TASK TO COMPLETE. Write out each line of the material below exactly as given.

SUPPLIED INFORMATION.
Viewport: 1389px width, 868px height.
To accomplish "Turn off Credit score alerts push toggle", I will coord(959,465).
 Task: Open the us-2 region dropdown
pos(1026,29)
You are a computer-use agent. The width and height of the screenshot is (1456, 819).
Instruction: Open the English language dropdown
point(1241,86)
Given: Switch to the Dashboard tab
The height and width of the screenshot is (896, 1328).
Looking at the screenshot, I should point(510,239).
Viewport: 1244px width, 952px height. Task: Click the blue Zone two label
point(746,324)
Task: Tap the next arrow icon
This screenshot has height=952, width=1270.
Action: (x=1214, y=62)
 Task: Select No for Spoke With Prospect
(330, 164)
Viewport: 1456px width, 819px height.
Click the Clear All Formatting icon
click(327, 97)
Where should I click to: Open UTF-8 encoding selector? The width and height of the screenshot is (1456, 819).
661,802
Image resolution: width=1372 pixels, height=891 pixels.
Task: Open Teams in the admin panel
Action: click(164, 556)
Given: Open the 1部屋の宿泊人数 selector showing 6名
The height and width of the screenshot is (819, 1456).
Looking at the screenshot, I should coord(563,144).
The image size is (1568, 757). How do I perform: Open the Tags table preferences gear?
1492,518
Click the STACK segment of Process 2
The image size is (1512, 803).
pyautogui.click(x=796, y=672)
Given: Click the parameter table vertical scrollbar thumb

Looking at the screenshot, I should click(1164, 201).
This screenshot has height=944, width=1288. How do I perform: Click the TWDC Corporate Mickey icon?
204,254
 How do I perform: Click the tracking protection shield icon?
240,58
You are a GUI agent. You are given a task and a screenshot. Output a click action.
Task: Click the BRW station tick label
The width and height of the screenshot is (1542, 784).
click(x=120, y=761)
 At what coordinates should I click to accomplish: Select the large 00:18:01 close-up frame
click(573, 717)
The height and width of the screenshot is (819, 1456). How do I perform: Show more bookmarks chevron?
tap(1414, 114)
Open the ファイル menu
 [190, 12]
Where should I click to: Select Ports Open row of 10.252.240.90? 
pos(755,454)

SOLUTION TO THIS TASK.
Viewport: 1389px width, 868px height.
To accomplish "Turn off Credit score alerts push toggle", I will coord(959,465).
 Task: Open the us-2 region dropdown
pos(1026,29)
You are a computer-use agent. The width and height of the screenshot is (1456, 819).
Instruction: Open the English language dropdown
point(1241,86)
Given: Switch to the Dashboard tab
The height and width of the screenshot is (896, 1328).
Looking at the screenshot, I should point(510,239).
Viewport: 1244px width, 952px height. Task: Click the blue Zone two label
point(746,324)
Task: Tap the next arrow icon
This screenshot has height=952, width=1270.
Action: (x=1214, y=62)
 Task: Select No for Spoke With Prospect
(330, 164)
Viewport: 1456px width, 819px height.
Click the Clear All Formatting icon
click(327, 97)
Where should I click to: Open UTF-8 encoding selector? The width and height of the screenshot is (1456, 819).
661,802
Image resolution: width=1372 pixels, height=891 pixels.
Task: Open Teams in the admin panel
Action: click(164, 556)
Given: Open the 1部屋の宿泊人数 selector showing 6名
The height and width of the screenshot is (819, 1456).
Looking at the screenshot, I should coord(563,144).
The image size is (1568, 757). How do I perform: Open the Tags table preferences gear?
1492,518
Click the STACK segment of Process 2
The image size is (1512, 803).
pyautogui.click(x=796, y=672)
Given: Click the parameter table vertical scrollbar thumb

Looking at the screenshot, I should click(1164, 201).
This screenshot has height=944, width=1288. How do I perform: Click the TWDC Corporate Mickey icon?
204,254
 How do I perform: Click the tracking protection shield icon?
240,58
You are a GUI agent. You are given a task and a screenshot. Output a click action.
Task: Click the BRW station tick label
The width and height of the screenshot is (1542, 784).
click(x=120, y=761)
 At what coordinates should I click to accomplish: Select the large 00:18:01 close-up frame
click(573, 717)
The height and width of the screenshot is (819, 1456). How do I perform: Show more bookmarks chevron?
tap(1414, 114)
Open the ファイル menu
 [190, 12]
Where should I click to: Select Ports Open row of 10.252.240.90? 
pos(755,454)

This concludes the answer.